Input for this task:
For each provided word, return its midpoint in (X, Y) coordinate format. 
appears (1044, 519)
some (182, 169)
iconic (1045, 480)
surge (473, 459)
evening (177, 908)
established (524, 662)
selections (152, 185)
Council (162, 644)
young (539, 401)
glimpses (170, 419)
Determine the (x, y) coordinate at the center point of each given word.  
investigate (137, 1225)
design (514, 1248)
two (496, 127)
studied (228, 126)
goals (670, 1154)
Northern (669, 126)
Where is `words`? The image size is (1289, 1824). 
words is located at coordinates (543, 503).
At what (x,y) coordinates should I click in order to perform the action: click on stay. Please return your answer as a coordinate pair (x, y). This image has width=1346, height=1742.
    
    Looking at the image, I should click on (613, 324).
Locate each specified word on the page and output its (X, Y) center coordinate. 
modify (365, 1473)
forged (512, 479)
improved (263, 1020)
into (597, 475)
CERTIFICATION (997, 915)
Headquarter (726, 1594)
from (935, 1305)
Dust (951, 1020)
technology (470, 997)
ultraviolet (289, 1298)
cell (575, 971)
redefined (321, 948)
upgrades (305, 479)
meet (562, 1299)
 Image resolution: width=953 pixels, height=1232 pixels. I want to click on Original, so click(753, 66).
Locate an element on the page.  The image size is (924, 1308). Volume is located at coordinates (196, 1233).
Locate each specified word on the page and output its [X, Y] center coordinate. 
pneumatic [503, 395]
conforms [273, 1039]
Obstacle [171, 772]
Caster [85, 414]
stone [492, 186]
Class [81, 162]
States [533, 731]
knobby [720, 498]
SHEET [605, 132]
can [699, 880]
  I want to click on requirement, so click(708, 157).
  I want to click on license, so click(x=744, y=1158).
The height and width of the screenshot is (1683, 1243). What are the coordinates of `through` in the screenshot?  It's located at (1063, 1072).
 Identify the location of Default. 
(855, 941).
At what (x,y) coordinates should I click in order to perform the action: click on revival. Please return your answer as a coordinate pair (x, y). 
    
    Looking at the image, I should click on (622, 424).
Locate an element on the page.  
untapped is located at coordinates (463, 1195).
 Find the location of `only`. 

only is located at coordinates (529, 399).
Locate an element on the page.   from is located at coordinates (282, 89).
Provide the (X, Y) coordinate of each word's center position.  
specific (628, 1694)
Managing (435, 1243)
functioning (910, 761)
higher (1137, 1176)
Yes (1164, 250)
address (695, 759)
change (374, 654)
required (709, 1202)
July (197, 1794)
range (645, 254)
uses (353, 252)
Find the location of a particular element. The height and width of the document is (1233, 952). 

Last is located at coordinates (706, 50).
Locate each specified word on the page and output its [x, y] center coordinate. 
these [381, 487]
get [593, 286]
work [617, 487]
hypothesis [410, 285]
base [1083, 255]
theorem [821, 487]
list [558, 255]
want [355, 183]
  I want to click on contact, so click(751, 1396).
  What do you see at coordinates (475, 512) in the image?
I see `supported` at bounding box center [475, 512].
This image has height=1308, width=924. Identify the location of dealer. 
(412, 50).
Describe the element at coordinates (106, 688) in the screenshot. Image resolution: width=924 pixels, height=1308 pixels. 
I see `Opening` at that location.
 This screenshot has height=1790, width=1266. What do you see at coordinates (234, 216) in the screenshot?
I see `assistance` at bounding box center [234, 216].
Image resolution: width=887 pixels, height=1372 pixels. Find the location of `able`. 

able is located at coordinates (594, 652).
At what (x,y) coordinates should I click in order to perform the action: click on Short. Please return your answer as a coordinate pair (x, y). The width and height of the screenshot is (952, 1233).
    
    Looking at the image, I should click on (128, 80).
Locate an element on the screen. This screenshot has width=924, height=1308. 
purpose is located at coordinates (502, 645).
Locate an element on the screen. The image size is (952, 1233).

Instructions to follow: Can you reproduce, word for word, the stretch from the line containing "uses (353, 252)" through the final line above?

Output below:
uses (353, 252)
Find the location of a particular element. The height and width of the document is (1233, 952). 

Last is located at coordinates (706, 50).
Locate each specified word on the page and output its [x, y] center coordinate. 
these [381, 487]
get [593, 286]
work [617, 487]
hypothesis [410, 285]
base [1083, 255]
theorem [821, 487]
list [558, 255]
want [355, 183]
  I want to click on contact, so click(751, 1396).
  What do you see at coordinates (475, 512) in the image?
I see `supported` at bounding box center [475, 512].
This image has height=1308, width=924. Identify the location of dealer. 
(412, 50).
Describe the element at coordinates (106, 688) in the screenshot. Image resolution: width=924 pixels, height=1308 pixels. 
I see `Opening` at that location.
 This screenshot has height=1790, width=1266. What do you see at coordinates (234, 216) in the screenshot?
I see `assistance` at bounding box center [234, 216].
Image resolution: width=887 pixels, height=1372 pixels. Find the location of `able`. 

able is located at coordinates (594, 652).
At what (x,y) coordinates should I click in order to perform the action: click on Short. Please return your answer as a coordinate pair (x, y). The width and height of the screenshot is (952, 1233).
    
    Looking at the image, I should click on (128, 80).
Locate an element on the screen. This screenshot has width=924, height=1308. 
purpose is located at coordinates (502, 645).
Locate an element on the screen. The image size is (952, 1233).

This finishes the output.